Raum für ein anderes Zusammenleben
Dass Nahversorgung und Sorgeeinrichtungen vor Verwertungsinteressen kommen, ist ein Kampf gegen Windmühlen. Dennoch gibt es Beispiele, die Mut machen. Eines ist das Haus der lesbischen Initiative Rad und Tat, für das im Januar die Grundsteinlegung gefeiert worden ist. 72 Mietwohnungen, teils barrierefrei, zur Hälfte gefördert, eine Pflege-WG, ein Kiez-Café und Räume für den Verein selbst sollen bis 2025 in der Berolinastraße unweit des Alexanderplatzes entstehen.
»Es ist ein Lehrstück für nicht vorhandene Gendergerechtigkeit und das ständige Abarbeiten an Machtstrukturen«, sagt Jutta Brambach vom Verein. Unweit des Südkreuzes wollte die Initiative schon einmal bauen, gewann auch ein durchgeführtes Konzeptverfahren, doch schlussendlich kam die Schwulenberatung an dieser Stelle mit ihrem Projekt zum Zug.
Eigentlich sollte einmal die landeseigene WBM das Gebäude nur bauen, Rat und Tat wäre Generalnutzerin geworden.
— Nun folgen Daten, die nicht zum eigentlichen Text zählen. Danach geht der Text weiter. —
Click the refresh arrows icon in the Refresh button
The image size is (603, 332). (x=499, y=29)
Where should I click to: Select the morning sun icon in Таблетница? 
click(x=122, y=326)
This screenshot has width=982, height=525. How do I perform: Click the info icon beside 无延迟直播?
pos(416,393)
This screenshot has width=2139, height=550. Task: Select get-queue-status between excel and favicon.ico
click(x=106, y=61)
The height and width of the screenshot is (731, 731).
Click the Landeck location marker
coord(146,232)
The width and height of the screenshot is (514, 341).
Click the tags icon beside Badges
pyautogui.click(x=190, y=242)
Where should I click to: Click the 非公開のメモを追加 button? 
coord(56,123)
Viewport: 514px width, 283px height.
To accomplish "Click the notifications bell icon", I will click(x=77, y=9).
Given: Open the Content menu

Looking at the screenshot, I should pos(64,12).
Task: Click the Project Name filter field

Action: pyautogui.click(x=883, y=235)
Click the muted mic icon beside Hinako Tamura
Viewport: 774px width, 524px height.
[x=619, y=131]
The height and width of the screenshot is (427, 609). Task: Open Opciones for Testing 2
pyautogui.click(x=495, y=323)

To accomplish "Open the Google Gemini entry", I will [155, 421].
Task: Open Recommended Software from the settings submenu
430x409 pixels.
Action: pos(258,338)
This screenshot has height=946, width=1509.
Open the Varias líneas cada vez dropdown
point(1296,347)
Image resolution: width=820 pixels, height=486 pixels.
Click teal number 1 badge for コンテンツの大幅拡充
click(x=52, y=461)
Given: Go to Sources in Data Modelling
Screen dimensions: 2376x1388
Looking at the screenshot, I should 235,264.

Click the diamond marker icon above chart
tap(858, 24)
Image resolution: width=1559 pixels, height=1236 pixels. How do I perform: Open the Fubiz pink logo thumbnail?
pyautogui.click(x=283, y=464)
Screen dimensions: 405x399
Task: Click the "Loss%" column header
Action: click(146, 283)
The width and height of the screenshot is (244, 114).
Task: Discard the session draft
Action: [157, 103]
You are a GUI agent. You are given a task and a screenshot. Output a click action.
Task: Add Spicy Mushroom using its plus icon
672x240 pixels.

Doch mit den gestiegenen Kosten ist am Ende ein Modell entstanden, wo der Verein nur die Erdgeschoss-Räume für Beratungstätigkeiten und Ähnliches von der WBM anmietet und Bewohner die einzelnen Wohnungen. »Das wird noch spannend, wie wir das hinbekommen, dass die Menschen, von denen wir auch wollen, dass sie einziehen, am Ende tatsächlich einziehen«, sagt Brambach.
Die Wohnungen selbst sind klein, weil viele potenzielle Bewohnerinnen ein kleines Einkommen oder eine kleine Rente haben, mit denen größere Wohnungen nicht zu bezahlen sind. Klar ist, dass auch mit dem Haus in der Berolinastraße der Bedarf längst nicht gedeckt ist und es mehr solcher feministischen Wohnprojekte bräuchte. »In jeder Generation suchen Menschen nach Formen alternativen und gemeinschaftlichen Wohnens«, so Brambach.